TWO years ago, a lanky teenager named Adolfo Abreu who lives in the Kingsbridge section of the Bronx got involved in a campaign to turn the shuttered Fordham Library Center into a youth center. Unhappy about the dearth of activities available to him and his friends, he spent months rallying support for the cause, only to learn in late May that the city was eyeing the former library for use as an animal shelter.
“I felt like, wow, they care more about animals than us?” said Adolfo, a high school freshman who serves as the president of Sistas and Brothas United, the youth branch of the Northwest Bronx Community and Clergy Coalition, a local organization. “We’ve been fighting for this for years. That part of the Bronx is like a wasteland, and having an animal shelter isn’t going to improve it.”
The former library, a handsome three-story red brick building with arched windows, sits on a downtrodden block of Bainbridge Avenue near Fordham Road’s bustling retail corridor. It has been locked since 2005, shortly before the new $50 million Bronx Library Center opened one block to the west.
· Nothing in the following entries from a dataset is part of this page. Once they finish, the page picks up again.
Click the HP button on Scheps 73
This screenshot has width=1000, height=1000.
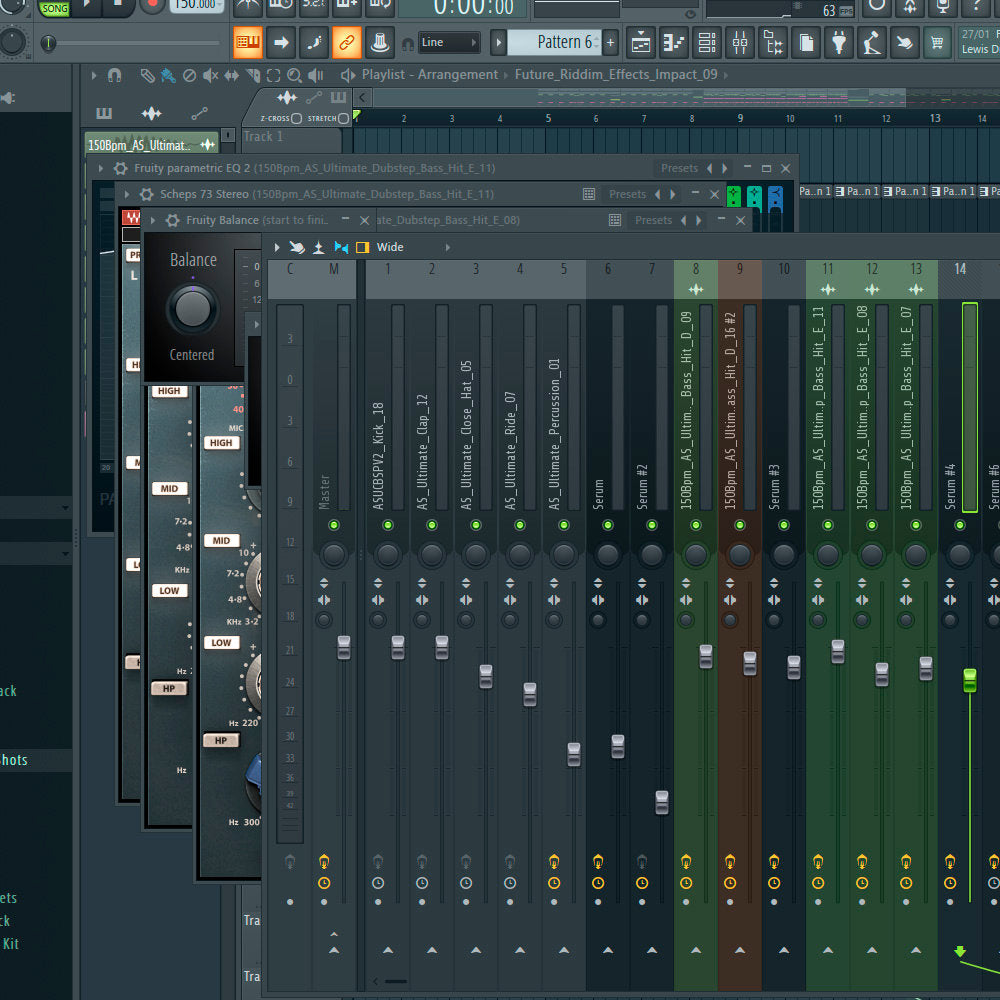tap(220, 741)
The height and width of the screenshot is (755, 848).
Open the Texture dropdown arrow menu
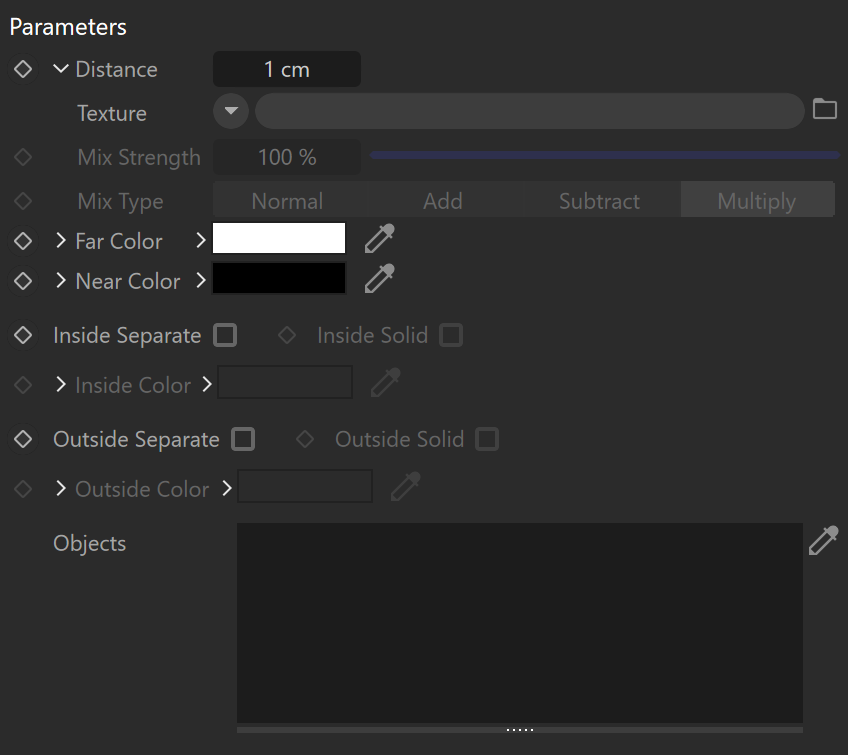click(x=231, y=111)
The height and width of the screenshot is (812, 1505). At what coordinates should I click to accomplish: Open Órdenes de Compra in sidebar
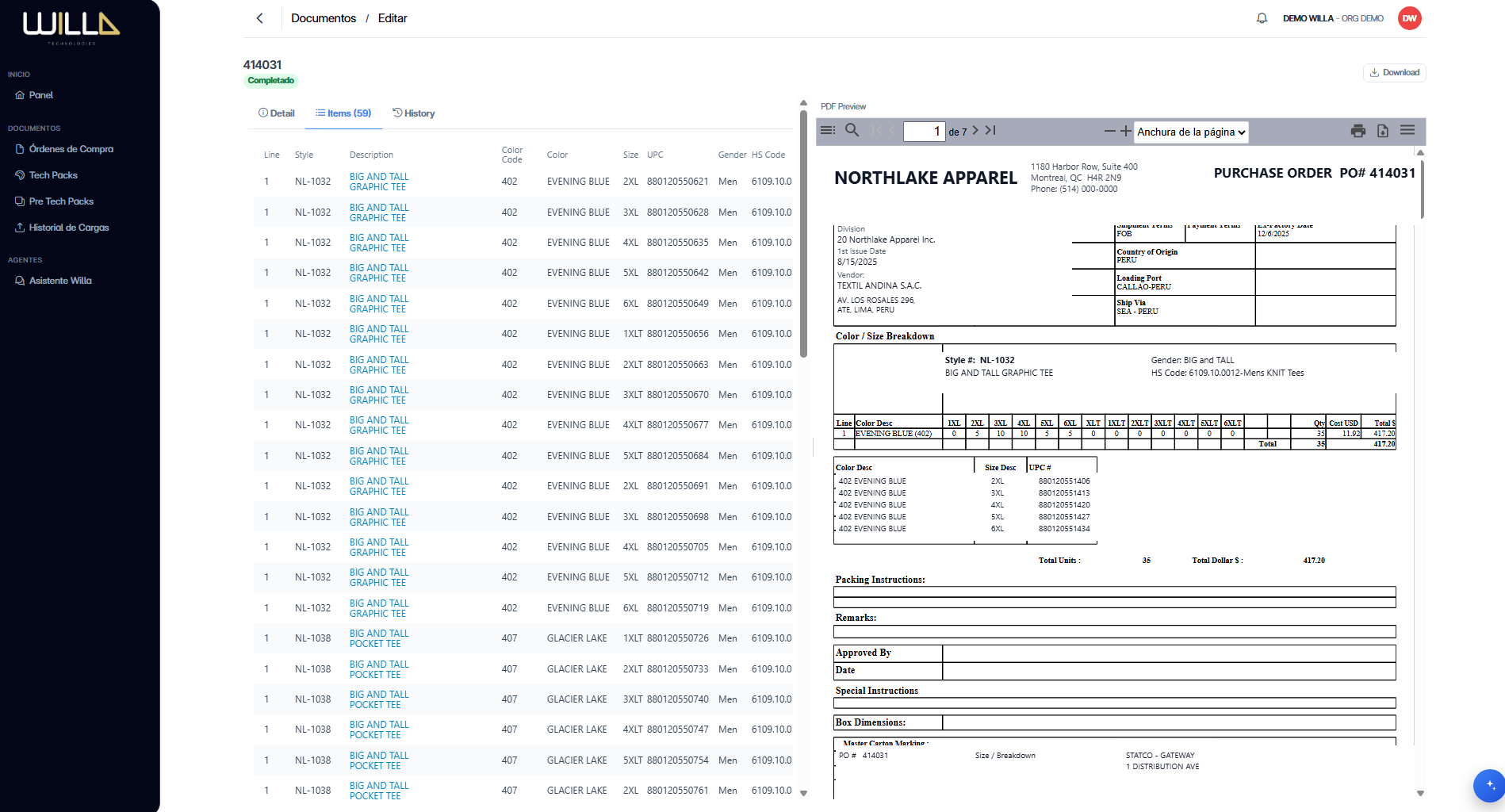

Adolfo Abreu isn’t the only one with grand visions for the building. Members of local community groups have envisioned the nearly 30,000-square-foot former library as outfitted with a computer lab, a boxing ring and an art studio, and accommodating activities like after-school tutoring.
The city’s health department is working to open animal shelters in Queens and the Bronx, which currently have only pet receiving centers. The agency has a contract with New York City Animal Care and Control, a nonprofit group, to operate shelters.
Jessica Scaperotti, a department spokeswoman, confirmed that the agency was considering the former Fordham Library as a site for a shelter, but said there was no timetable for the plan. The issue was reported in The Norwood News, a local newspaper.
Despite potential obstacles, leaders of the effort to turn the old library into a youth center said they would soldier ahead. Among them is Fernando Cabrera, the pastor of New Life Outreach International in Kingsbridge Heights.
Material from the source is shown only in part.